------ EXERCISE DATA

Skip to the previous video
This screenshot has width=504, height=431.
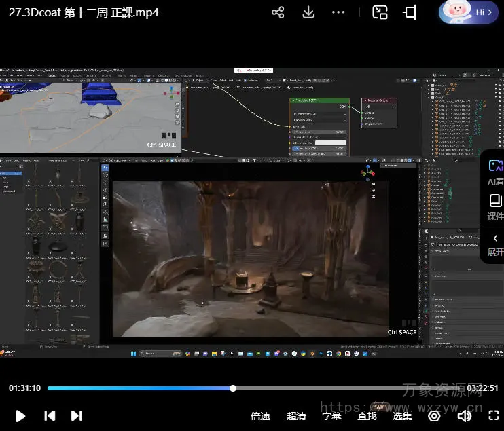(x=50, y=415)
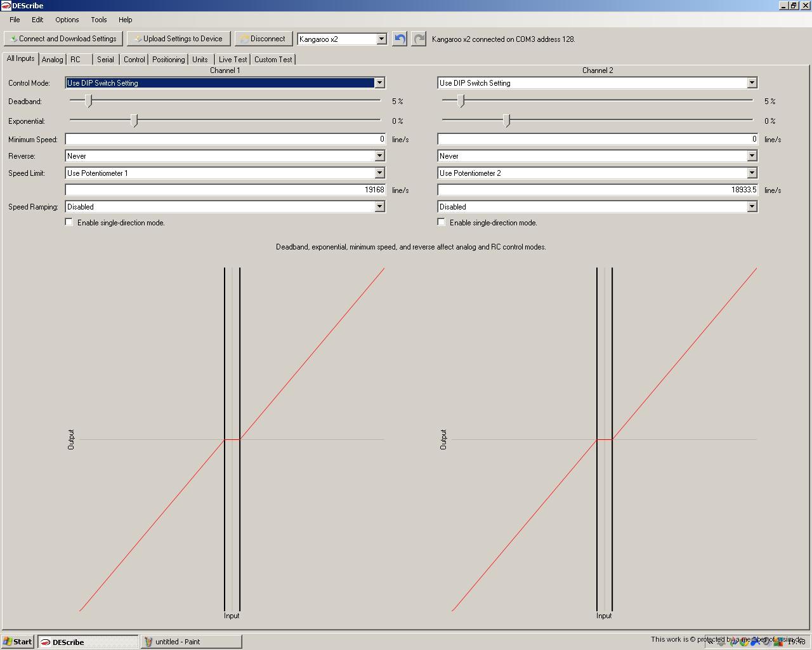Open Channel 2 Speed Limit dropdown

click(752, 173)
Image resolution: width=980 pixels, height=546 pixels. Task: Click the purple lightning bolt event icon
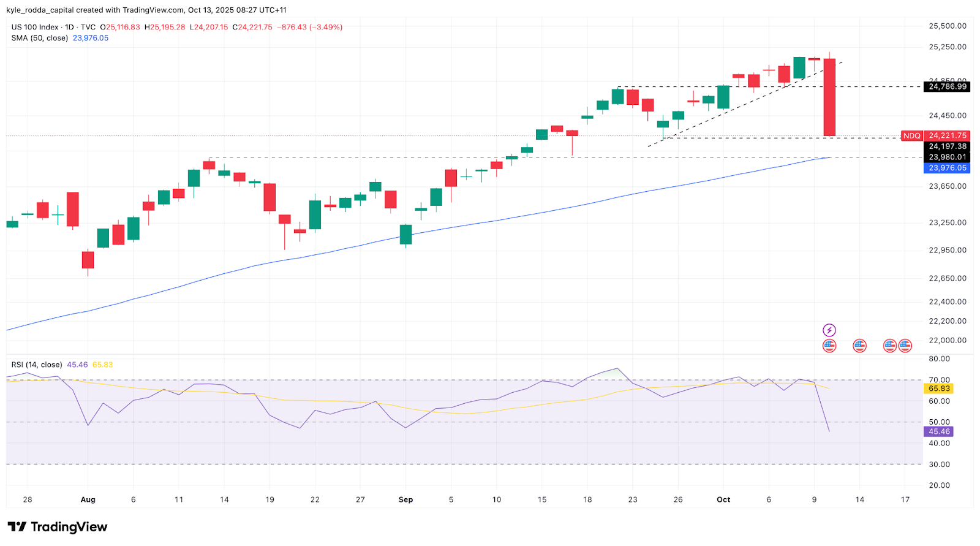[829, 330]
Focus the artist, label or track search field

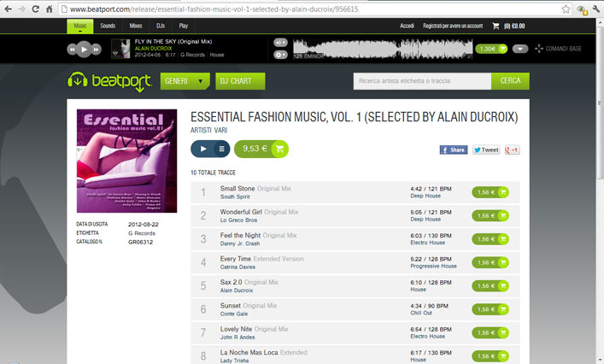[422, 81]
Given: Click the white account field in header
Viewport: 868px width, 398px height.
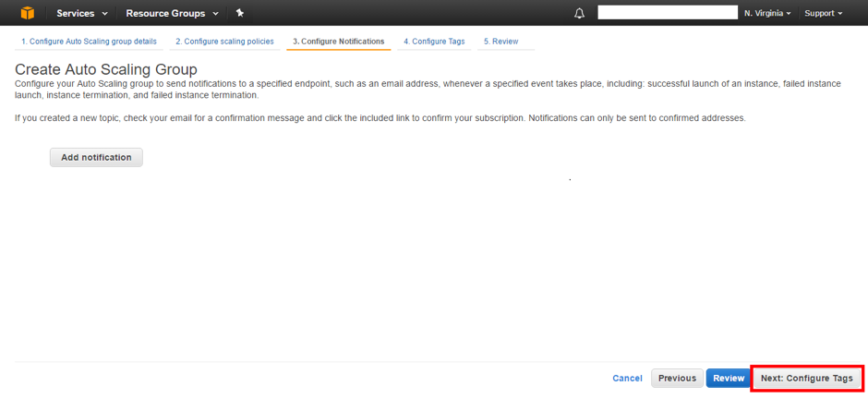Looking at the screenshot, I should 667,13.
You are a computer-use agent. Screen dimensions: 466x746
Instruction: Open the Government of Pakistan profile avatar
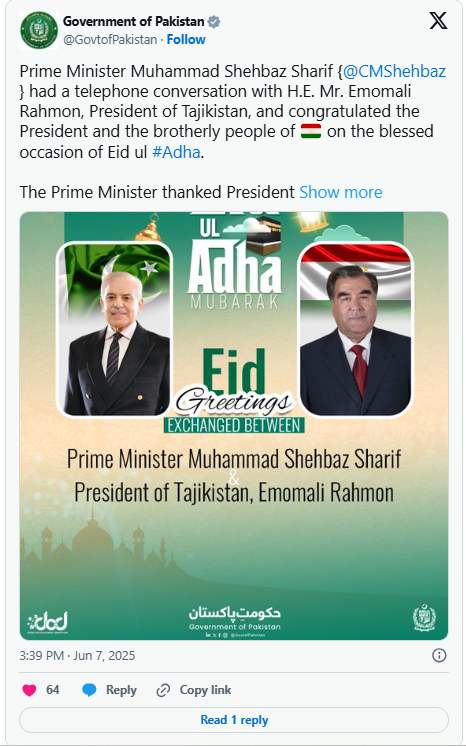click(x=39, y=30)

------------
------ EXERCISE DATA

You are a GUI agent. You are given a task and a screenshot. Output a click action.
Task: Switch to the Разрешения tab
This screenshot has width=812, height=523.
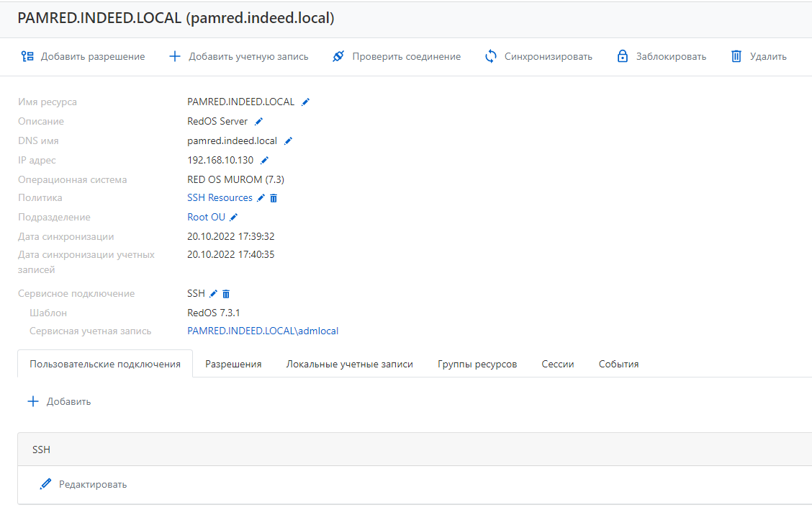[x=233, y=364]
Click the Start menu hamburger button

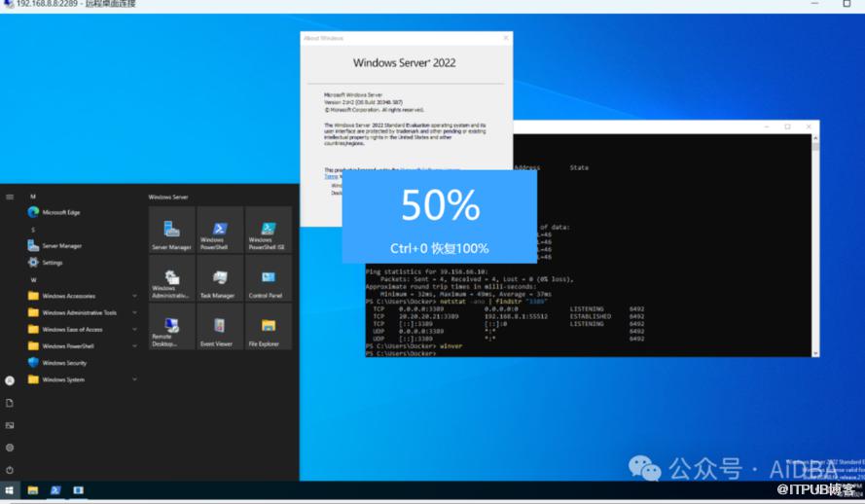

------------
------ EXERCISE DATA

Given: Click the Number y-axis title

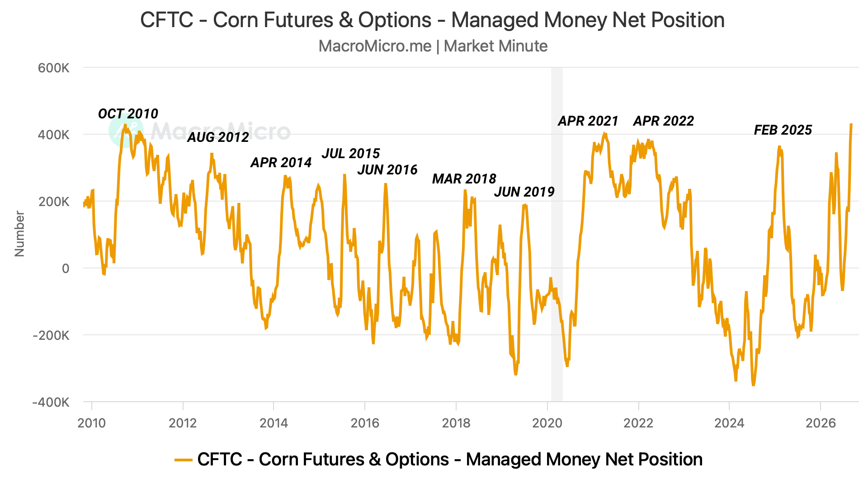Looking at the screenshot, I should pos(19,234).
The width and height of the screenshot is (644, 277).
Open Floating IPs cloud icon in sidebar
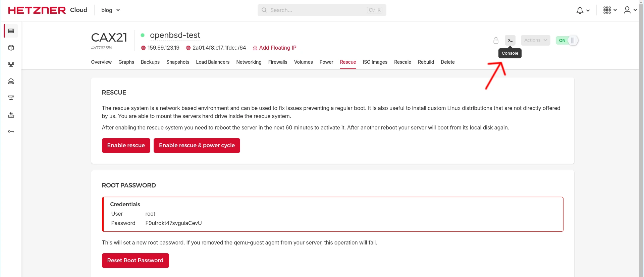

------------

• WHAT IS REQUIRED: Copy exactly the lines of the entries above from the one containing "Task: Switch to the Разрешения tab" through the one containing "Click the Start menu hamburger button". Both end lines count; pictures do not.

• EXERCISE RESULT:
Task: Switch to the Разрешения tab
This screenshot has width=812, height=523.
[x=233, y=364]
Click the Start menu hamburger button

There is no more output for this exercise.